Bring Larks and Heroes is Keneally’s third novel. Geordie Williamson, in his excellent introduction, recounts a critic’s comments on Keneally’s second book: that the former seminarian would only produce ‘something lasting’ when ‘he wrote the Priesthood out of his guts’. Williamson argues that Keneally has overcome the Catholic dogma which allows him ‘free play of his imagination’. Well, Catholicism is still front and centre in this novel, although Halloran’s conscience is driven not only by his faith but by what he considers just. It is in this way that Keneally overcomes dogma.

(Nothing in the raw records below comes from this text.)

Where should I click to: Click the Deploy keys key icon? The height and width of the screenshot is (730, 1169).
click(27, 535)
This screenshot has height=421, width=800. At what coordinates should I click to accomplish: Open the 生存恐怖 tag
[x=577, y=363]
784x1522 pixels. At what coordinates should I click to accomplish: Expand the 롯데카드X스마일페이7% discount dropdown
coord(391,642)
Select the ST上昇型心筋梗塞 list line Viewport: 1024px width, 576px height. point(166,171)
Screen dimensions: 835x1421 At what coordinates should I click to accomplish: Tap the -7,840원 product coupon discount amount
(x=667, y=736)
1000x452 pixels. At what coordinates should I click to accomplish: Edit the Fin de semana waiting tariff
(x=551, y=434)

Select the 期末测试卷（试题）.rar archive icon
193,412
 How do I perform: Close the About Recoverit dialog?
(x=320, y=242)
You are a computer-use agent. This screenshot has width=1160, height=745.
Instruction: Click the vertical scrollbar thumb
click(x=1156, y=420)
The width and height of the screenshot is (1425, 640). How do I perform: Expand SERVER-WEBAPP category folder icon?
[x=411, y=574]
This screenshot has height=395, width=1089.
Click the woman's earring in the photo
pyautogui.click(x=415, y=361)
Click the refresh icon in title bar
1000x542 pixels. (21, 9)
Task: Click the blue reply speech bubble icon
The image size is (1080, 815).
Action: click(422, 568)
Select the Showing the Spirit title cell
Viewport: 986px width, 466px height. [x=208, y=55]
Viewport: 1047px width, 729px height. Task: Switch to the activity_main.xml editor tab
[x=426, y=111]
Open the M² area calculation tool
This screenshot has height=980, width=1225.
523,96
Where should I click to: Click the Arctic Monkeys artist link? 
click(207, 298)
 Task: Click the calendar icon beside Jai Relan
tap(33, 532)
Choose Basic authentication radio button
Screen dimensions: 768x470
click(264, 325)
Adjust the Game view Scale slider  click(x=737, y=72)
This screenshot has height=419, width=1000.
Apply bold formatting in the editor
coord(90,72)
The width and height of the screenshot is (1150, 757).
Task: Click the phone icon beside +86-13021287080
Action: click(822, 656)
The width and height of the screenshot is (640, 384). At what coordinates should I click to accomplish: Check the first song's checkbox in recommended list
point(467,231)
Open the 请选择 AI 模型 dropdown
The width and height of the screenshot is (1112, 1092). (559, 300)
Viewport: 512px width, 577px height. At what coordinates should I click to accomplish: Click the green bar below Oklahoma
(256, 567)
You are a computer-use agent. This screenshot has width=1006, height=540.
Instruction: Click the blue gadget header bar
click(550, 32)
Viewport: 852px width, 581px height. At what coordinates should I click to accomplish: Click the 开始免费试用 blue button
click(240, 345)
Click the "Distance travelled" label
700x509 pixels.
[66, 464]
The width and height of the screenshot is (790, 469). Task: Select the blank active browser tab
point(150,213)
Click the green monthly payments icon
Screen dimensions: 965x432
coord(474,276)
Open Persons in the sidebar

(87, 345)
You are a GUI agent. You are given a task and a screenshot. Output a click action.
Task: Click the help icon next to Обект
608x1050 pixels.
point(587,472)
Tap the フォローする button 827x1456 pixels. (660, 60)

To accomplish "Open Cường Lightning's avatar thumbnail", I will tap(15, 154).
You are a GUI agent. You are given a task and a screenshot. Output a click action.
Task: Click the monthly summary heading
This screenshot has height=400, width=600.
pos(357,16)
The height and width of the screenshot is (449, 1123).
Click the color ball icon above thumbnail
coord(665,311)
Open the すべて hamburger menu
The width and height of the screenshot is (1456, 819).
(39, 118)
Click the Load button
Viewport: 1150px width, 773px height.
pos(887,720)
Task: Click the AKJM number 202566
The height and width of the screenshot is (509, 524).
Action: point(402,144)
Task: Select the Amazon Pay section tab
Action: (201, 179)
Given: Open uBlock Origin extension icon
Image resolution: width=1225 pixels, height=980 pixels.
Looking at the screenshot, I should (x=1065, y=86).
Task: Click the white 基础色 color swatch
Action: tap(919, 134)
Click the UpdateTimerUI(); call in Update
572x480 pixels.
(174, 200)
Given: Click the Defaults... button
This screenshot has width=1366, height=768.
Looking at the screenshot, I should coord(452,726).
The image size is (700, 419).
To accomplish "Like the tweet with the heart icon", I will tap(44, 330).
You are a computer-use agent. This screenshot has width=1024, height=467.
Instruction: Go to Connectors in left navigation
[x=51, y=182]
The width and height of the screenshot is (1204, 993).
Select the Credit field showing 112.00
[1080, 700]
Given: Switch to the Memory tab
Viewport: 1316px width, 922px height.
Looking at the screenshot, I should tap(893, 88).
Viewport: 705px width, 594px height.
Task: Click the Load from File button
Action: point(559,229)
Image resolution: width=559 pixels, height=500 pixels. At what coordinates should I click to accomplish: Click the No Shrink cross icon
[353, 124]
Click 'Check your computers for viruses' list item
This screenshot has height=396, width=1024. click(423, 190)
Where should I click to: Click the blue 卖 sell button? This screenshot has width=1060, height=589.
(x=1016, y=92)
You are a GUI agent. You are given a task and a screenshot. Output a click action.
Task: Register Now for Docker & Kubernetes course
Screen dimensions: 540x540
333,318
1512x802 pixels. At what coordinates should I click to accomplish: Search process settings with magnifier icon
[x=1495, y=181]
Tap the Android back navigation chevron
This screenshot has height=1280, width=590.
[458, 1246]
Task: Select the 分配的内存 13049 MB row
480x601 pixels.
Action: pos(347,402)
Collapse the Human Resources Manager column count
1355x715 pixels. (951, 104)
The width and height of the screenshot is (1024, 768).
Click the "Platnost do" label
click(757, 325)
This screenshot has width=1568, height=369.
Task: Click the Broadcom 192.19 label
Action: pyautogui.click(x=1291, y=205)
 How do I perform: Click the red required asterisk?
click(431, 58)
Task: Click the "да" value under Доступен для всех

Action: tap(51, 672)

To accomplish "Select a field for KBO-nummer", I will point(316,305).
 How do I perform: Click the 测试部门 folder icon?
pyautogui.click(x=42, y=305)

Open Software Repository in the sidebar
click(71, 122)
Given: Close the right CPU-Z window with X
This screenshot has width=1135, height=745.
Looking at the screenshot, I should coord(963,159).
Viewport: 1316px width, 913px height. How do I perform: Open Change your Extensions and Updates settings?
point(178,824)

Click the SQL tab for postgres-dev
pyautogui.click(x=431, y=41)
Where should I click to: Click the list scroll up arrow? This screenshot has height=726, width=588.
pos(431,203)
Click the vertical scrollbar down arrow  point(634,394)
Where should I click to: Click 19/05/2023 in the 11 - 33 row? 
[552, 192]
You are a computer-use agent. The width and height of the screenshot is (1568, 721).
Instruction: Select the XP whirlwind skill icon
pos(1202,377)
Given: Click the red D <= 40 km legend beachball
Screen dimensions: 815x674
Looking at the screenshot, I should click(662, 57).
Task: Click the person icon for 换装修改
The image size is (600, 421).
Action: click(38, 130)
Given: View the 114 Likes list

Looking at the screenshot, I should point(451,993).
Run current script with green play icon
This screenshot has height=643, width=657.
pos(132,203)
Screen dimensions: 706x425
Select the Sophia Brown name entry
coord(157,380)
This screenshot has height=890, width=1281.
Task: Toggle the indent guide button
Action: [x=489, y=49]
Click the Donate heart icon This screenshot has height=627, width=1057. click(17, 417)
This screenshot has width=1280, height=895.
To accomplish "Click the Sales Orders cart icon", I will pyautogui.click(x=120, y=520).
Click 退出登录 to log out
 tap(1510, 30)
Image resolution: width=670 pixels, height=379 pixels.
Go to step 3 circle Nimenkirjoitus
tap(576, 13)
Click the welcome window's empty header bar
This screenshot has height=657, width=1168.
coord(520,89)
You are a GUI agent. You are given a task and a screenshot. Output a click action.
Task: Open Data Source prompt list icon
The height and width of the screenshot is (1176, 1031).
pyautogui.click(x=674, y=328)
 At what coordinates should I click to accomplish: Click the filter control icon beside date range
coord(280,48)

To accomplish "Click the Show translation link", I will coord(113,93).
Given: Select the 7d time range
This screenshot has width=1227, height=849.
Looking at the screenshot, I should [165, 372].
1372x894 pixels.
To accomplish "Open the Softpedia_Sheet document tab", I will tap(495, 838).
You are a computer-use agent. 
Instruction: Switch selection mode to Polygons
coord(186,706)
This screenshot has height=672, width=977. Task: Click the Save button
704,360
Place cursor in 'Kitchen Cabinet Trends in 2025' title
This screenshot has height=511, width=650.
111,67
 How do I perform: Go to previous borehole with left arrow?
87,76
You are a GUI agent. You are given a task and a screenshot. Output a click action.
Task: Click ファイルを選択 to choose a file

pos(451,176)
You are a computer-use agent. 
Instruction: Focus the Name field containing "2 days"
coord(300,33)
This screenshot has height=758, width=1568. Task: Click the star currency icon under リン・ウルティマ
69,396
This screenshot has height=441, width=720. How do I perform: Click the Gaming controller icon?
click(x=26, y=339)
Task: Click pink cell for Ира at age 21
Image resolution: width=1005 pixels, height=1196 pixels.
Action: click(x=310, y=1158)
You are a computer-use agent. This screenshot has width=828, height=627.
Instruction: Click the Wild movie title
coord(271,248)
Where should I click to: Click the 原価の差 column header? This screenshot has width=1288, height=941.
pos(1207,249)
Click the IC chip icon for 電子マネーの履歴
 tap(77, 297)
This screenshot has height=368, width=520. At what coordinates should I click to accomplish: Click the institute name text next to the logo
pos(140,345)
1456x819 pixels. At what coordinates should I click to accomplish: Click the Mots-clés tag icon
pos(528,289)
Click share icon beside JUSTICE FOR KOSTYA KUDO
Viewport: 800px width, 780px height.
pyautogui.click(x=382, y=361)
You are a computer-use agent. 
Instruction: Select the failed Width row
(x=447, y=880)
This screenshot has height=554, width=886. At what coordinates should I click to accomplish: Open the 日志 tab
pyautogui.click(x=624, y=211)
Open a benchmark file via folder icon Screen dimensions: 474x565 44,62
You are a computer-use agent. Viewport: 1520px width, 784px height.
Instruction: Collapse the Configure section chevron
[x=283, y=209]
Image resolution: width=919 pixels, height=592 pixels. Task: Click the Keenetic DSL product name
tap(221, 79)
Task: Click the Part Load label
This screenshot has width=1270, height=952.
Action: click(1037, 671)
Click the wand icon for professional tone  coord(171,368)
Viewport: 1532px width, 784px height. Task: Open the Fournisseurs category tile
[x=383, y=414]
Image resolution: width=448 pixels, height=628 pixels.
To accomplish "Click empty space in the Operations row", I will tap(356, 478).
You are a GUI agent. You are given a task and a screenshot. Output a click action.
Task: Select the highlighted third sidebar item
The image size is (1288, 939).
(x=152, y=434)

Stylistically, Keneally is still finding his voice. The lighter prose evident in later works stands in stark contrast to the ebullient modernism on show here, replete with unusual words to test the reader’s personal dictionary (contumaceous anyone?!). It reminded me of Keneally’s words in a typically engaging Sydney Writers’ Festival discussion last year, in which he discussed how in ‘his day’ a publisher would allow a writer three books to find their groove; they would invest in their potential. He went on to lament the lack of time and investment given to new authors today.

We are fortunate that Keneally, at least, was given the time to find his voice. He won the Miles Franklin again the following year for Three Cheers for the Paraclete, and of course went on to write many other bestsellers, including the Booker Prize-winning Schindler’s Ark. His style may have changed, but his concern for the individual hasn’t. Those images of flayed backs will stay with me for years, the perfect answer to my long-held question of what substance marked the convicts’ backs: blood.

Bring Larks and Heroes by Thomas Keneally

1967

Text Classics

369 pages

ISBN: 1921922237

Source: the bookshelf rainbow (aka purchased)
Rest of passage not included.